Com efeito, os métodos de contracepção devem ser esclarecida à população jovem. O primeiro anticoncepcional feminino foi sintetizado apenas em 1960. Até então, as mulheres dependiam da solicitude seus parceiros em fazer uso do contraceptivo masculino para o controle de natalidade. Logo, é cultural da sociedade brasileira que o público feminino não goza da decisão de engravidar. Diante disso, muitas adolescentes, não instruídas, acabam por não exigir proteção durante o ato sexual, ao mesmo passo que vários homens não se preocupam em utilizá-la. Contudo, já alertava o renomado matemático Pitágoras: “Eduquem as crianças e não será necessário castigar os homens”.

Sob outra ótica, é necessário zelar pelo desenvolvimento saudável de mãe e bebê no pós parto. Isso porque, muitas adolescentes, ao engravidar, são levadas a evadir da escola para dedicar-se aos cuidados com o recém nascido e ainda arcar com o sustento de ambos. Entretanto, sem formação acadêmica, a ascensão no mercado de trabalho é enormemente dificultada, haja vista a exigência de capacitação desse. Nesse contexto, as jovens mamães estão sujeitas a enfrentar dificuldades econômicas, as quais são um empecilho à qualidade de vida delas e de seus filhos, o que deve, pois, ser erradicado, dado que já nos alertava o grande filósofo Platão: “O importante não é viver, mas viver bem”.
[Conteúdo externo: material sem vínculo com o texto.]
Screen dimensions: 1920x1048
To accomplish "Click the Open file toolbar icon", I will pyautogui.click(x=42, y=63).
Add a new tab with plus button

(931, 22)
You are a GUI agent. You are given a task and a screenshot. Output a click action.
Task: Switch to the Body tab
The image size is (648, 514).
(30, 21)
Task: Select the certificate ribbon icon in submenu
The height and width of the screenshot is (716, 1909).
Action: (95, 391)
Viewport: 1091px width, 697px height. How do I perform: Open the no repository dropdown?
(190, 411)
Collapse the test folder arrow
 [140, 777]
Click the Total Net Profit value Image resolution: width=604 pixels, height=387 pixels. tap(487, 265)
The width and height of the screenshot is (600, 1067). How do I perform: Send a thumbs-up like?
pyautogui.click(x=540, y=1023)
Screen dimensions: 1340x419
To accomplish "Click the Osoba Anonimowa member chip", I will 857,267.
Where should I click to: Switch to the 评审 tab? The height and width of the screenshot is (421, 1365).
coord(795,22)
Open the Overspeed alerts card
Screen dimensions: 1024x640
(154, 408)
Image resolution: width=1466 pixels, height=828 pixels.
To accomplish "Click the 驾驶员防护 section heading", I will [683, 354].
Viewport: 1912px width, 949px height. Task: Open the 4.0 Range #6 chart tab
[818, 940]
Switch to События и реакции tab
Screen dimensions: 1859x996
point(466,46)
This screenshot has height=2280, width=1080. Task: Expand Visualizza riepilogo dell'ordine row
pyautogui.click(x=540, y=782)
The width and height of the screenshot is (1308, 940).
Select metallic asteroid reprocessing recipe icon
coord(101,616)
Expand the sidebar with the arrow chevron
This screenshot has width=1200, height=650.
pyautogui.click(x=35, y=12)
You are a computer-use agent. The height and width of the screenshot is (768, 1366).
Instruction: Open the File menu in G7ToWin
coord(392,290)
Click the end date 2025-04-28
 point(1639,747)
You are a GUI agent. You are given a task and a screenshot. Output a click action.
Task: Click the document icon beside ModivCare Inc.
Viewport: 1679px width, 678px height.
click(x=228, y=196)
Fica claro, portanto, que a fecundidade juvenil precisa ser controlada. Para tal, o Ministério da Educação (MEC) deverá enfatizar, na ementa curricular de Biologia, aulas de orientação e debates acerca da educação sexual, a fim de formar cidadãos conscientes dos métodos de contracepção, além de gerar noções de planejamento familiar. Ademais, O MEC precisa, ainda, auxiliar na formação escolar das mães que não tiveram condições para tal, por meio de um maior fomento à participação do Exame para Capacitação de Competências de Jovens e Adultos, ou ainda da Educação para Jovens e Adultos, para que essa mazela tenha a oportunidade de ascender profissionalmente e garantirem melhores condições de vida. Destarte, esse mal do século será extinguido da nação verde-amarela.